## 本文の抜粋
------------------------------------------------
DPI女性障害者ネットワークは、「行政主導によるトリアージのガイドライン化推進の撤回を求める要望書」を2021年2月9日、杉並区長宛に出しました。

 

2021年2月9日
杉並区長                                         田中 良     様
DPI女性障害者ネットワーク
代表 藤原久美子

〒101-0054
東京都千代田区神田錦町3-11-8武蔵野ビル5階 特定非営利活動法人DPI日本会議気付
電話:03-5282-3137 FAX:03-5282-0017
メール:dwnj@dpi-japan.org または dpiwomen@gmail.com
(ご連絡は電話等ではなく、メールアドレスにお願いいたします。)
Web: https://dwnj.chobi.net/

 

行政主導によるトリアージのガイドライン化推進の撤回を求める要望書

2021年1月11日の文春オンラインのインタビューで、田中区長のトリアージガイドライン化に言及した発言が事実であれば、私たちの不安と生きづらさを増幅させる虞を感じます。

私たち、DPI女性障害者ネットワークは、障害女性の自立促進と優生保護法の撤廃を目指して障害当事者女性が中心となって1986年に発足し、障害女性に影響を与える法律や制度、施策のあり方をめぐる国内外の様々な課題に取り組んできました。

2012年にかけては、障害者であることに加え女性であるために被る困難を可視化しようと、全国の仲間に呼びかけ事例を収集するとともに施策の検証を行い、「障害のある女性の生活の困難―複合差別実態調査 報告書」を発行しました。そこで明らかになったことは性的被害の多さや、経済的立場の弱さ、介助を利用することの脆弱性、性と生殖の権利が否定されがちであること、本人が希望するか否かにかかわらず、家事や育児、家族の介護やケアを期待される実情でした。障害女性が、障害者への差別と女性への差別を重ねて受けている、複合差別の実態が現れています。
------------------------------------------------
## 利用可能なデータ
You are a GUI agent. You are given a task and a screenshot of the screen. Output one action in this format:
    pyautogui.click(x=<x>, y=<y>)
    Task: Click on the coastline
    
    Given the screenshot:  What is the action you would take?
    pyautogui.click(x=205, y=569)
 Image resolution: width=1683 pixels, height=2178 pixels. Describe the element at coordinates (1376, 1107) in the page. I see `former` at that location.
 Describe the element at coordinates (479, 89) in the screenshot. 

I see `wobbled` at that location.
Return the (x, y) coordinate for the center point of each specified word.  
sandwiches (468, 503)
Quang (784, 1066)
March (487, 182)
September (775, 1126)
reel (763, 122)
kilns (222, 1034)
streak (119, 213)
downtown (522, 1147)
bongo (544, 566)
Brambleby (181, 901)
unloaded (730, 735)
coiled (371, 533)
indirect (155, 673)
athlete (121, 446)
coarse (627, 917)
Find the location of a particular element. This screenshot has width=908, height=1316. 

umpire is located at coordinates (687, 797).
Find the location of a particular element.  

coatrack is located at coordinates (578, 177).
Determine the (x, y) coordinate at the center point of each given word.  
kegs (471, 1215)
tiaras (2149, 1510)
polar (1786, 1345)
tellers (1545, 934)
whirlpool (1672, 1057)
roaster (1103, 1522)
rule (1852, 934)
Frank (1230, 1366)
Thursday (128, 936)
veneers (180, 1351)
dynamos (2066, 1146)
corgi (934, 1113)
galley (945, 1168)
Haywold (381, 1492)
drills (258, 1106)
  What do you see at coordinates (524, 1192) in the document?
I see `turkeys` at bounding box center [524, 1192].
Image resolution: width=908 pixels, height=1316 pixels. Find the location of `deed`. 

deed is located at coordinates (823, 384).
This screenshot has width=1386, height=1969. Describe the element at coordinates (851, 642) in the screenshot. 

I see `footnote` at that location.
------------------------------------------------
## 取り組む課題
• a. トリアージのガイドライン化をめぐる要望書の内容を2文で要約せよ。
• b. 要望書によれば、「障害のある女性の生活の困難―複合差別実態調査 報告書」で何が明らかになったか。すべて挙げよ。
• c. トリアージのガイドライン化をめぐる要望書の続きを、最後の文の後から書け。

## 課題の解答
• a. DPI女性障害者ネットワークは2021年2月9日、杉並区長宛に、行政主導によるトリアージのガイドライン化推進の撤回を求める要望書を出した。同ネットワークは、2021年1月11日の文春オンラインのインタビューでの田中区長の発言が事実であれば自分たちの不安と生きづらさを増幅させる虞があるとし、1986年の発足以来障害女性に関わる課題に取り組み、報告書で障害女性が受ける複合差別の実態を明らかにしてきたと述べている。

• b.
- 性的被害の多さ
- 経済的立場の弱さ
- 介助を利用することの脆弱性
- 性と生殖の権利が否定されがちであること
- 本人が希望するか否かにかかわらず、家事や育児、家族の介護やケアを期待される実情

• c.
私たちは、これまで、日常的にさまざまな困難を経験してきました。そして、東日本大震災などの大きな災害時には、その困難がより大きなものとなってのしかかってくることも経験しました。

私たちの社会には、障害がある人を劣る存在とみなす優生思想が存在しています。あからさまな優生思想に基づいていた「優生保護法」は、優生保護にかかわる条文を削除して「母体保護法」に変わりました。しかし、その後も、子どもが生まれる前に障害や病気等について調べる出生前診断が広がってきました。こうした技術の背後には、障害者は劣っており、産まれてこないほうがよいとする思想があると感じます。

そして、私たちは、優生思想が含まれている法律や政策、いのちの選別に反対し続けています。

新型コロナウイルスが感染拡大している今、私たちは、自分たちの命や生活が、後回しにされるのではないかという大きな不安を抱いています。特に障害のある女性、少女、セクシュアル・マイノリティなど、日常的に脆弱な立場にある人たちは、命の価値を低くされ、力をそがれる状況に置かれます。
例えば、ALSの女性は男性に比べ人工呼吸器を付ける割合が低いと言われています。( cf.「ALS患者におけるジェンダーと人工呼吸器の選択について」酒井美和、コア・エシックス (8)、171-181、2012)
性差別を背景にした男女の役割分業が、”家族のケアを担うのは女性だ”としてきたために、女性は、自らケアを受ける立場になることに否定的であることが一因と思われます。また、在宅療養を支える介助体制の不足や家族に頼れないためです。
しかし、上述したような、社会的背景がもたらす考えも「本人の意思」とされてしまう虞があります。
トリアージを行政の首長が発言することは、医療体制を拡充すべき行政の責任を回避し、ケアを受け生きている人々の主張を抑圧することにもつながるのではないでしょうか。

私たちは、新型コロナウイルスの感染拡大が進行するなかで、あらためて、障害がある人、なかでも、脆弱な立場に置かれている障害のある女性たちの生活と権利が守られる社会を強く望む立場から、下記の要望を提出します。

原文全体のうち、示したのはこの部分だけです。